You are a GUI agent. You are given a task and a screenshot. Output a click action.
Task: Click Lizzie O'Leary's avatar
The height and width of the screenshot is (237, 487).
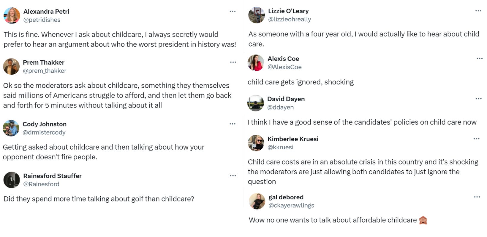[256, 15]
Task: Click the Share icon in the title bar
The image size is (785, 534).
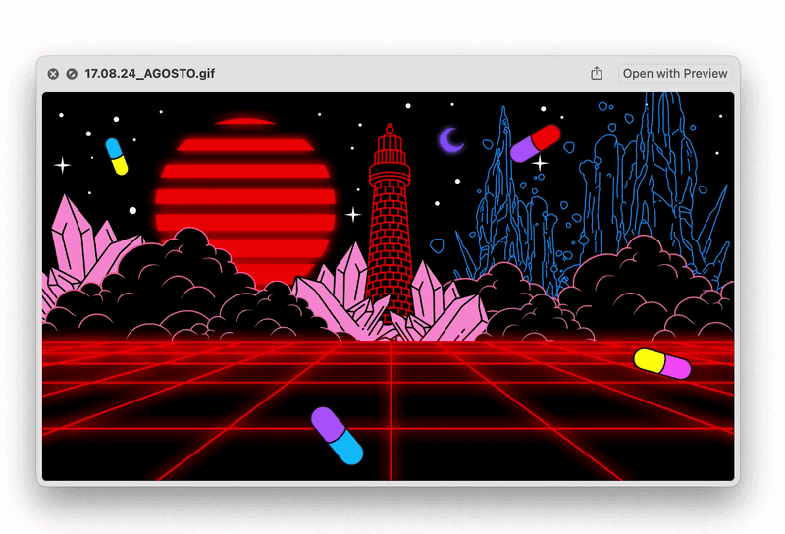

┄┄┄┄┄┄┄┄┄┄┄┄┄┄┄┄┄┄┄┄

PROBLEM TO WORK ON |
Write out again, word for word, only the lines from the one with "Task: Click Lizzie O'Leary's avatar" through the last line of the material, and omit each picture.

SOLUTION |
Task: Click Lizzie O'Leary's avatar
The height and width of the screenshot is (237, 487).
[256, 15]
Task: Click the Share icon in the title bar
The image size is (785, 534).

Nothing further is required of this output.